In der Zwischenzeit lichten sich jedenfalls die Nebel, was die genaue Verdachts- und Indizienlage der Ermittlungsbehörden betrifft. profil berichtete im Lauf der Woche als erstes Medium über den konkreten Inhalt der Festnahmeanordnung der Wirtschafts- und Korruptionsstaatsanwaltschaft (WKStA). Und dabei zeigt sich vor allem eines: Im Benko-Krimi kommt es ganz zentral auf bestimmte Personen – teilweise auch auf Institutionen und Unternehmen – an. Wer sind die Freunde und Feinde des gefallenen Immobilien-Tycoons, die im Zentrum des Geschehens stehen? Und welche Rolle spielt eigentlich seine Mutter?
Haselsteiner erzählt
„Der Zeuge Dr. Hans Peter Haselsteiner konnte als langjähriger Bekannter und Mitinvestor von René Benko einen tiefen Einblick in die Gebarung des René Benko gewinnen“, schreibt die WKStA in der Festnahmeanordnung. Strabag-Gründer Haselsteiner war über seine Familienstiftung jahrelang einer der wichtigsten Investoren der Signa-Gruppe. Und über René Benko erzählt man sich, dass er durchaus Wert darauf gelegt haben soll, höchstpersönlich den Kontakt mit den großen Geldgebern zu halten. Es ist also davon auszugehen, dass Haselsteiner das eine oder andere darüber mitbekommen hat, wie im Benko-Umfeld der Hase läuft. Und diesbezüglich hielt Haselsteiner als Zeuge unter Wahrheitspflicht offenbar auch nicht hinter dem Berg.

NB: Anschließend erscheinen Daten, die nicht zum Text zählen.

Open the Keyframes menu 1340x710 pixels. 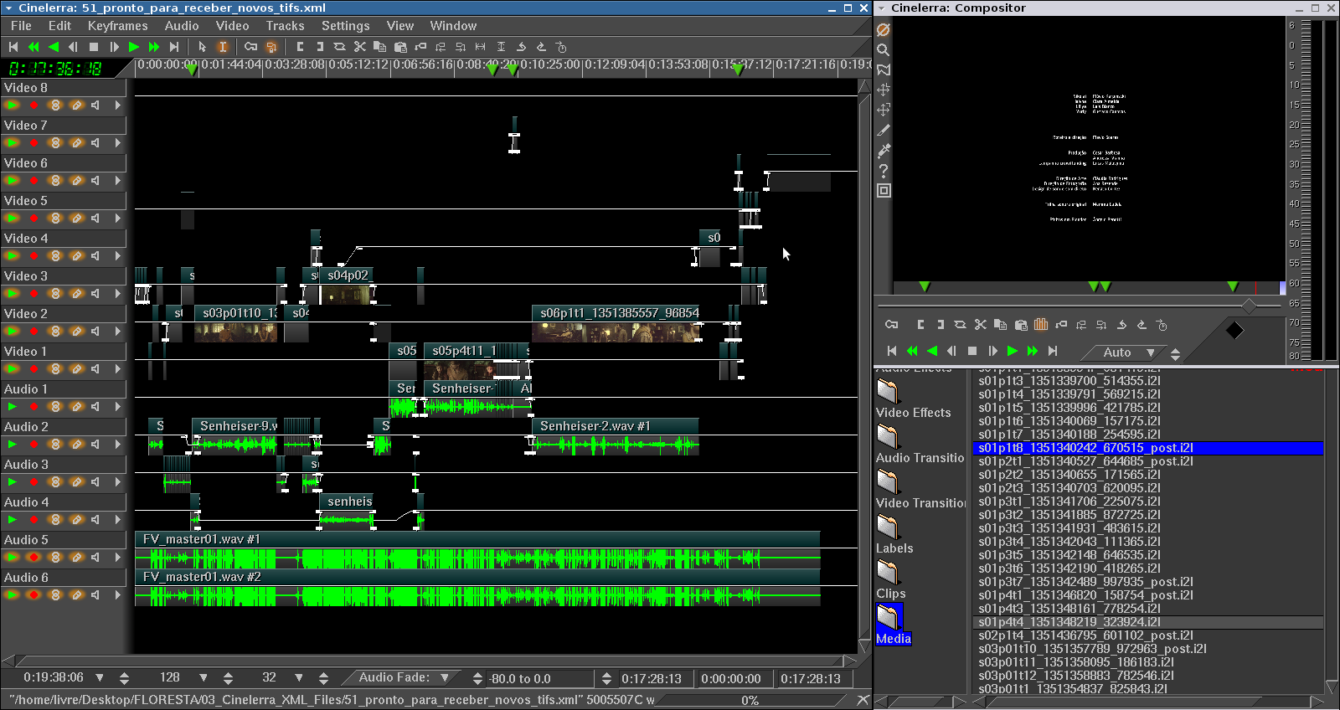coord(117,26)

Haselsteiner habe ausgesagt, er vermute, dass Benkos Mutter als Stifterin und Begünstigte der sogenannten Laura Privatstiftung das unterschrieben habe, „was ihr Sohn ihr vorgeschlagen habe“, heißt es in der Festnahmeanordnung. Das klingt juristisch-trocken, kann aber dramatische Auswirkungen haben. In der von Benko einst mit seiner Mutter gegründeten Privatstiftung sind wesentliche Teile des nicht zu knappen Familienvermögens gebunkert. Vereinfacht gesagt, ermöglichte es die Stiftungskonstruktion dem Signa-Gründer bisher, trotz persönlicher Pleite als Einzelunternehmer im März 2024 weiterhin wie ein Milliardär zu leben.
© APA/HANS KLAUS TECHT
STRABAG-MITEIGENTÜMER HANS PETER HASELSTEINER IM KLUB DER WIRTSCHAFTSPUBLIZISTEN
Vom Freund zum Feind
Hans Peter Haselsteiner war Signa-Investor. Heute ist er, wie viele andere frühere Wegbegleiter von René Benko, ein Belastungszeuge.
Allerdings kann Benko offiziell nur indirekt davon profitieren: Zum Begünstigtenkreis der Stiftung zählen – jedenfalls auf dem Papier – enge Familienmitglieder, nicht jedoch er selbst. Das macht die Situation zwar etwas kompliziert, hatte aber bisher den angenehmen Nebeneffekt, dass das in der Stiftung liegende Vermögen bis dato immun gegen den Zugriff des Insolvenzverwalters und der Gläubiger geblieben ist.
Aufgrund umfangreicher Ermittlungen hegt die WKStA nun jedoch den Verdacht, dass „die Stiftungskonstruktion lediglich zum Schein besteht und vorrangig dazu dient, nach wie vor vorhandenes Vermögen, das faktisch René Benko zuzurechnen ist, weiterhin dem Zugriff der Behörden, Masseverwalter und Gläubiger zu entziehen und ihm dennoch über seine Mutter als Strohfrau erhebliche finanzielle Zuwendungen, geldwerte Nutzungen und eine faktische Zugriffsmöglichkeit zu gewähren“. Damit begründet die WKStA die aus ihrer Sicht bestehende Tatbegehungsgefahr – neben Verdunkelungsgefahr einer der beiden Haftgründe.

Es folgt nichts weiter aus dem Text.